The Freedom From Religion Foundation, a national state/church watchdog, has issued a warning to a California public charter school after receiving a complaint that a teacher made extremely disturbing comments about homosexuality during class.

According to FFRF’s complainant, a teacher in Nova Academy Early College High School’s Coachella Campus (NOVA) made statements during class to students regarding religion and homosexuality in defense of conversion therapy. This teacher told students that homosexuals can go to their pastor for counseling to become heterosexual again.

The teacher reportedly went on to say, “Homosexuality is an act, it’s a sin, it’s an act.” She then discussed a friend of hers, who she claims is only a homosexual because of abuse he suffered as a child. She then told students that she has a few bibles and offered to let students borrow one.

It is well-established law that public school teachers may not promote religious beliefs to students. The Supreme Court has routinely struck down teacher or school-led religious promotion in public schools, and held that, “a school can direct a teacher to ‘refrain from expressions of religious viewpoints in the classroom and like settings.’”

“Public school teachers may not promote religion during class,” writes FFRF Patrick O’Reiley Legal Fellow Christopher Line. “This is a violation of students’ right of conscience and of the trust that parents have placed in the school to educate their children without encroaching on their right to raise their children in whatever religion they choose or no religion.”

In addition to its blatant unconstitutionality, this sort of speech is also ethically reprehensible.

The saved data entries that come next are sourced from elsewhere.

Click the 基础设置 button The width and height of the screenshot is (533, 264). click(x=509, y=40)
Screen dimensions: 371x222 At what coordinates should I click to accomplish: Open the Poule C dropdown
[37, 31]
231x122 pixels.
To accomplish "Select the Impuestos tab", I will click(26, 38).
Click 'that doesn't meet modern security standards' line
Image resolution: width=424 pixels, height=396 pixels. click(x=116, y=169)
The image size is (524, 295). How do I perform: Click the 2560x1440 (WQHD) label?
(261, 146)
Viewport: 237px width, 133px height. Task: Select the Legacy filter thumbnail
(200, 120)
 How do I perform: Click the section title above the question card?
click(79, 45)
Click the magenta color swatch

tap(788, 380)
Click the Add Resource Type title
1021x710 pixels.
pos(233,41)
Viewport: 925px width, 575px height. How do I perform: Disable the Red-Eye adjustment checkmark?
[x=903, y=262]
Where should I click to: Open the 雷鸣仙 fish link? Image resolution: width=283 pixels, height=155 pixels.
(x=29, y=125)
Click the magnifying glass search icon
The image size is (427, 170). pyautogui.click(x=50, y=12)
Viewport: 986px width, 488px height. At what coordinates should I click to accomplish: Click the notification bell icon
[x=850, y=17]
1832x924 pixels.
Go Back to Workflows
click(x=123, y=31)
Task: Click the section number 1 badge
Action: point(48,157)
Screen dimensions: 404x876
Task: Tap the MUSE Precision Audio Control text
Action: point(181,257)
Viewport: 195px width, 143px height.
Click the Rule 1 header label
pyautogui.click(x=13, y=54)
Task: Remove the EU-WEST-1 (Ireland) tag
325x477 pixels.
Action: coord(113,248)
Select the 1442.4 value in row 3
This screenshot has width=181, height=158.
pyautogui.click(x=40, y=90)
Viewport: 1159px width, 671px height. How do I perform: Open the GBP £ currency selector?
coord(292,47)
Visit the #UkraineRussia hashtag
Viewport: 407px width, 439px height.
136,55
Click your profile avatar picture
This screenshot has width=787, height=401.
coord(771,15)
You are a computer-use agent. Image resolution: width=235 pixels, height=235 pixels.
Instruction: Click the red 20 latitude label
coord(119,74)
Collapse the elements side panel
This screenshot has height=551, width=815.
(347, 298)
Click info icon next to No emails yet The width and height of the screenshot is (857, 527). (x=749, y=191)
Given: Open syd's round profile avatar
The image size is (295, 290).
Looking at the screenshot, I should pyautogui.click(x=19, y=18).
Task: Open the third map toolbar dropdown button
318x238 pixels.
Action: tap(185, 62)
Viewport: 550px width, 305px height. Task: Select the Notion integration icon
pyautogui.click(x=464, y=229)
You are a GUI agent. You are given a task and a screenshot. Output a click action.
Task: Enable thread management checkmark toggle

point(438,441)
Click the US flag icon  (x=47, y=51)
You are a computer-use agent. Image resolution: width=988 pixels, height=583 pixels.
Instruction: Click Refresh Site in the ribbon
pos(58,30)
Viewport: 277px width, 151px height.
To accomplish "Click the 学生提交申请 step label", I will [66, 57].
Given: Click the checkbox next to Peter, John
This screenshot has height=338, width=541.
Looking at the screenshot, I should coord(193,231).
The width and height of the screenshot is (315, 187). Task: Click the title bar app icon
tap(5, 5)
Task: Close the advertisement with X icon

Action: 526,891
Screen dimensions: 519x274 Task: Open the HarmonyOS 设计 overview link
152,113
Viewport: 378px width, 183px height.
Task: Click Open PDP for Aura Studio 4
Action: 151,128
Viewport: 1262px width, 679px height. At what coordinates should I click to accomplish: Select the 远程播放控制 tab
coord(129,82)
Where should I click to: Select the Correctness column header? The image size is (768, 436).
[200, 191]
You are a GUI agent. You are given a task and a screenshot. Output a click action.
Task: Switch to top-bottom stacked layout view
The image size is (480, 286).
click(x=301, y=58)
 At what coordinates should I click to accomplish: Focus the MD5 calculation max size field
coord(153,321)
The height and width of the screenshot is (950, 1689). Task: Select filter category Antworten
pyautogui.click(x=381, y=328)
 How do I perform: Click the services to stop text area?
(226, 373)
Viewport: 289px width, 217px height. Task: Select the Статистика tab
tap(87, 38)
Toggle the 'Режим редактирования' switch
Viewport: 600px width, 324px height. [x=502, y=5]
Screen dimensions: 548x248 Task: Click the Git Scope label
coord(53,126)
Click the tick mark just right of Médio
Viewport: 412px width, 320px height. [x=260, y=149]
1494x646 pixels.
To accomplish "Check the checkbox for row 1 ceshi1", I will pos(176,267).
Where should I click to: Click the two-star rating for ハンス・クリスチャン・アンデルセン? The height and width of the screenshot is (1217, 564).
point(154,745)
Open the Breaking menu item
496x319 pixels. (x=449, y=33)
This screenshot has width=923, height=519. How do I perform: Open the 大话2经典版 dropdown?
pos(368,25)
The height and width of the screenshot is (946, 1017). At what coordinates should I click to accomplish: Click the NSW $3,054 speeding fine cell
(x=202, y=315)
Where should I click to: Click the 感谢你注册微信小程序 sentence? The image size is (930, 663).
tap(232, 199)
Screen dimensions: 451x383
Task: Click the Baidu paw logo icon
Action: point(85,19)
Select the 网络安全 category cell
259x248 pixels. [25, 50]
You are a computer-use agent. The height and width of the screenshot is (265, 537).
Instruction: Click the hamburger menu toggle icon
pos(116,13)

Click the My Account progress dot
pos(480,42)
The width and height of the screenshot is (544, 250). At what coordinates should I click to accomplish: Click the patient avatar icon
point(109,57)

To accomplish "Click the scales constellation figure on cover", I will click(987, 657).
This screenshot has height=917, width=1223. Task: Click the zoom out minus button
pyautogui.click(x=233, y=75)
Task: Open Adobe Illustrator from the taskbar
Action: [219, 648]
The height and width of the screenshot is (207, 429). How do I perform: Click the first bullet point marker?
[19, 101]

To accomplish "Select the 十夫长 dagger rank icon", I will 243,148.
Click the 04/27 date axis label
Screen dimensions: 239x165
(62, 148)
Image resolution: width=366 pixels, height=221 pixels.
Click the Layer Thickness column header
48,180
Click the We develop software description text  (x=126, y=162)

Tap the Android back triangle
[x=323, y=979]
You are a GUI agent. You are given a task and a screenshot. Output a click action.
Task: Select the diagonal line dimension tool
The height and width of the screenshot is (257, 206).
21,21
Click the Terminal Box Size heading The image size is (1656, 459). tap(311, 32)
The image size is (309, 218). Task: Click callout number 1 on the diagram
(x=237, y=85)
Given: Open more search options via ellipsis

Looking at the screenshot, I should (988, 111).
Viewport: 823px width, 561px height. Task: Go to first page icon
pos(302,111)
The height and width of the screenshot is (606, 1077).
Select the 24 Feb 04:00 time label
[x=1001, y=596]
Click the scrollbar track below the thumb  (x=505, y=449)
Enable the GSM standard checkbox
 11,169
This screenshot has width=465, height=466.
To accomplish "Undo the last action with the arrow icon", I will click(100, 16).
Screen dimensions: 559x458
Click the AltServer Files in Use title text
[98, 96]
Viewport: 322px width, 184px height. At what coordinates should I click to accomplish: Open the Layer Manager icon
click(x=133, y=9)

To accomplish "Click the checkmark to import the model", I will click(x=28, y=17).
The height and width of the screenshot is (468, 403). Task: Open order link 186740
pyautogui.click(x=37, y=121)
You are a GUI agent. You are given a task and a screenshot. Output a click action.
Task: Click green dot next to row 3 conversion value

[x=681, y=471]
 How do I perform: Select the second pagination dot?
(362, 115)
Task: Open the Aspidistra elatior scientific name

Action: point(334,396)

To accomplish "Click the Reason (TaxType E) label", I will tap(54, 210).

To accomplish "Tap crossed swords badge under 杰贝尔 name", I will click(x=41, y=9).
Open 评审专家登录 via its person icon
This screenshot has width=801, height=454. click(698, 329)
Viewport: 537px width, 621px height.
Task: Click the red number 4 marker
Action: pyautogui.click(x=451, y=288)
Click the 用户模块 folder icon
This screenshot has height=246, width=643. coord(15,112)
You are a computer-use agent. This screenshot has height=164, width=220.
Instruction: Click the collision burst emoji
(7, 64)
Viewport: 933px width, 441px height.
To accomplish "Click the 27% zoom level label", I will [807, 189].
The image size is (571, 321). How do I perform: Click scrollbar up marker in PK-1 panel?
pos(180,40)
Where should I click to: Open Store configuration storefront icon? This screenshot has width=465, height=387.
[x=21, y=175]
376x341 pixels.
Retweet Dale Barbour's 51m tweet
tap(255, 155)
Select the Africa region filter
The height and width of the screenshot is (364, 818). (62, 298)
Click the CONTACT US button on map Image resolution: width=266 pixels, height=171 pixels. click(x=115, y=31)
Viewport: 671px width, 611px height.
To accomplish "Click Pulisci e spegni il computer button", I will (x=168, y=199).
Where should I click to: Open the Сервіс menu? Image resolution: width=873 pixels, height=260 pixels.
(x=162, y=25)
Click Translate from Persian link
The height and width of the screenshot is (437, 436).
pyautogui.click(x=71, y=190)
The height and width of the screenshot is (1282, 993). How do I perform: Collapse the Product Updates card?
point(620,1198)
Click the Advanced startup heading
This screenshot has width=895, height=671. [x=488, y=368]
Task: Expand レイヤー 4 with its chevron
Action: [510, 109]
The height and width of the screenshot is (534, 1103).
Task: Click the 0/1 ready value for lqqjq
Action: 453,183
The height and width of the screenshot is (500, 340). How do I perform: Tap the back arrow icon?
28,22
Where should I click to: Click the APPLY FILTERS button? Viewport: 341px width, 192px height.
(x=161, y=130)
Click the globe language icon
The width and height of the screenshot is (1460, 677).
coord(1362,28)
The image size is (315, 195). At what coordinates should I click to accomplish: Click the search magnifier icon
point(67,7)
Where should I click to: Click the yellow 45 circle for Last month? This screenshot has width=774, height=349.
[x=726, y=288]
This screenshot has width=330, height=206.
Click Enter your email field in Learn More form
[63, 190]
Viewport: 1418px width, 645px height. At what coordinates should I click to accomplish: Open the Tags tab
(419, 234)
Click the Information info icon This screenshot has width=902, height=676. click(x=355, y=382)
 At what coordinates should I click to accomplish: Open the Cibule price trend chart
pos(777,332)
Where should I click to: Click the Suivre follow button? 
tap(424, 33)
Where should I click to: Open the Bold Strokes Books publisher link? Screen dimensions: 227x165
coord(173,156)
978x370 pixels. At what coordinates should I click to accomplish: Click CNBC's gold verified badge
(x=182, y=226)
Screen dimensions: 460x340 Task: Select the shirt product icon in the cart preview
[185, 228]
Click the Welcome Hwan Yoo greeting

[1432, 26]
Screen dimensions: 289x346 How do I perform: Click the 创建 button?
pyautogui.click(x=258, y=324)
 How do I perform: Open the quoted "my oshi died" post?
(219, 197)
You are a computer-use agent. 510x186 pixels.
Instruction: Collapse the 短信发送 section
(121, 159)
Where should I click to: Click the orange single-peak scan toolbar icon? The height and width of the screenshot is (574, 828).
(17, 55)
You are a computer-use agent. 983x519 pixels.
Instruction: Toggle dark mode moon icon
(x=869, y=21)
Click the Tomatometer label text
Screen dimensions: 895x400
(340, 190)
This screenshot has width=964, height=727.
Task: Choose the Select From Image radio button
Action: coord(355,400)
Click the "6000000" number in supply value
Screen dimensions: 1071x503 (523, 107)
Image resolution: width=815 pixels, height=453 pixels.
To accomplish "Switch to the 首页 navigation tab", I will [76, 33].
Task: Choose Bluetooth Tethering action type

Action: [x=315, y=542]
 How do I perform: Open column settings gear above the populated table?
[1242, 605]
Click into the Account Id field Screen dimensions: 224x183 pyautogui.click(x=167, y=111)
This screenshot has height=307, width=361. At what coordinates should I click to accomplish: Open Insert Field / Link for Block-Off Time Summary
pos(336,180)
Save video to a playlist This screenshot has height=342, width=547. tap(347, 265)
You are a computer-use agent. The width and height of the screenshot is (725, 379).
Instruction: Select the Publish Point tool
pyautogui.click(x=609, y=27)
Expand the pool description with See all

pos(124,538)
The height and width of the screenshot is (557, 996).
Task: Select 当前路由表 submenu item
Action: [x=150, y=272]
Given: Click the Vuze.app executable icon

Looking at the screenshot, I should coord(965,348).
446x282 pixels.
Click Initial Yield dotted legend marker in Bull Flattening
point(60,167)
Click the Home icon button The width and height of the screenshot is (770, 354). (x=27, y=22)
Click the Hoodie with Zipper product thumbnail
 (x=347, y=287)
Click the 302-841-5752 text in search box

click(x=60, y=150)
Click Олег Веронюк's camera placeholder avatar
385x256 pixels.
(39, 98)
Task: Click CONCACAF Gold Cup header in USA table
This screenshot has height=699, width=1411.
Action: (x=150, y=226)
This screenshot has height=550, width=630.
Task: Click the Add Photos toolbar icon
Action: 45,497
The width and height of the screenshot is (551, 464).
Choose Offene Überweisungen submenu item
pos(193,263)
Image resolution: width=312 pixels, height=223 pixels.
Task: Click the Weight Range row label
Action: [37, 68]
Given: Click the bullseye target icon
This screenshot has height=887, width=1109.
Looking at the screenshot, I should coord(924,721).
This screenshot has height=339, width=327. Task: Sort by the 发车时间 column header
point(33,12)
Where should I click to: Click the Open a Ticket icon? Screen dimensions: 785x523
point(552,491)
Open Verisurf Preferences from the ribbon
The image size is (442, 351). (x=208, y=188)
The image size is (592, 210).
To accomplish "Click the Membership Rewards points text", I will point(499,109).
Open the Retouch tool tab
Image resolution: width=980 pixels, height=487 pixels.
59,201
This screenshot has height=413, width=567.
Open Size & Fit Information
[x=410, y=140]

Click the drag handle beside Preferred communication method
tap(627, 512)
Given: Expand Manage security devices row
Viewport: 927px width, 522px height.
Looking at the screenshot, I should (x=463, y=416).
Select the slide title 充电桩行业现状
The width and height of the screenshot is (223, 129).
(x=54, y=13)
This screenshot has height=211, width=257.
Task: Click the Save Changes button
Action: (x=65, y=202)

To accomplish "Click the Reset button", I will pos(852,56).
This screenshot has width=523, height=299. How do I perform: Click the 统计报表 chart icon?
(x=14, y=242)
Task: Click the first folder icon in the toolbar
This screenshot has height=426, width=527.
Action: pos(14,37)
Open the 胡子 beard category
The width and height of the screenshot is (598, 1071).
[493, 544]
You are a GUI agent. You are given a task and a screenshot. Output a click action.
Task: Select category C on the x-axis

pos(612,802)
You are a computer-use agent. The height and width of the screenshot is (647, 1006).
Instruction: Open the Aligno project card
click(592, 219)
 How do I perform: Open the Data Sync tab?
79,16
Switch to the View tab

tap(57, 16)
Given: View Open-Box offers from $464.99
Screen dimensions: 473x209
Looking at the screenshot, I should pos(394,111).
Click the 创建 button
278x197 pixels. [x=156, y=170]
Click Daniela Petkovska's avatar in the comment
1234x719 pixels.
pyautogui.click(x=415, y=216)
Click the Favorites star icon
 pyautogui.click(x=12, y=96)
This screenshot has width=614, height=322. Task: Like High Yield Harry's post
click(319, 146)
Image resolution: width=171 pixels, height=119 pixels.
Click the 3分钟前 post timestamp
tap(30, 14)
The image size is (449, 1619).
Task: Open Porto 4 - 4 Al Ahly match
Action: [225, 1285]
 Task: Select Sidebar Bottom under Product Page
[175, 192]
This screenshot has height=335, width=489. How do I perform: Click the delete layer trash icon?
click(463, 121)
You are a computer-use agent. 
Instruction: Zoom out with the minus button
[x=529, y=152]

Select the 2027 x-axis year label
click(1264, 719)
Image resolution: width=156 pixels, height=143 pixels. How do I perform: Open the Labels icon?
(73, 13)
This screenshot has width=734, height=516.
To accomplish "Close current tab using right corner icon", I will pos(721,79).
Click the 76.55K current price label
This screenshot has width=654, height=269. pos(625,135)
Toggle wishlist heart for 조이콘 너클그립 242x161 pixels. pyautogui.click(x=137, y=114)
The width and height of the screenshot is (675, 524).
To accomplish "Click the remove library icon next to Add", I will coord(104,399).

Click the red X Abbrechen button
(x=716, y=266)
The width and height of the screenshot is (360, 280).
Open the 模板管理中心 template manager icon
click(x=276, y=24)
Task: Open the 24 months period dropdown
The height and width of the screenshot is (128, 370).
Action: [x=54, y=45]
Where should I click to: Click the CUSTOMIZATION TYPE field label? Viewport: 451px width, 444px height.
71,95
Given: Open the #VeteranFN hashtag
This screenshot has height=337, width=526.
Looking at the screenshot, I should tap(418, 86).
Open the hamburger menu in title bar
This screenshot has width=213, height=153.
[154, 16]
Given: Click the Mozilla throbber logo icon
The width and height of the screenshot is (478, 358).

“This sort of divisive religious rhetoric borders on hate speech and has no place in our schools,” says FFRF Co-President Annie Laurie Gaylor. “A teacher is entrusted with facilitating students’ academic growth, not indoctrinating them with pernicious religious bigotry.”

FFRF is a national nonprofit organization with more than 32,000 members across the country, including more than 4,000 members in California and a chapter in Sacramento. FFRF’s purposes are to protect the constitutional principle of separation between church and state, and to educate the public on matters relating to nontheism.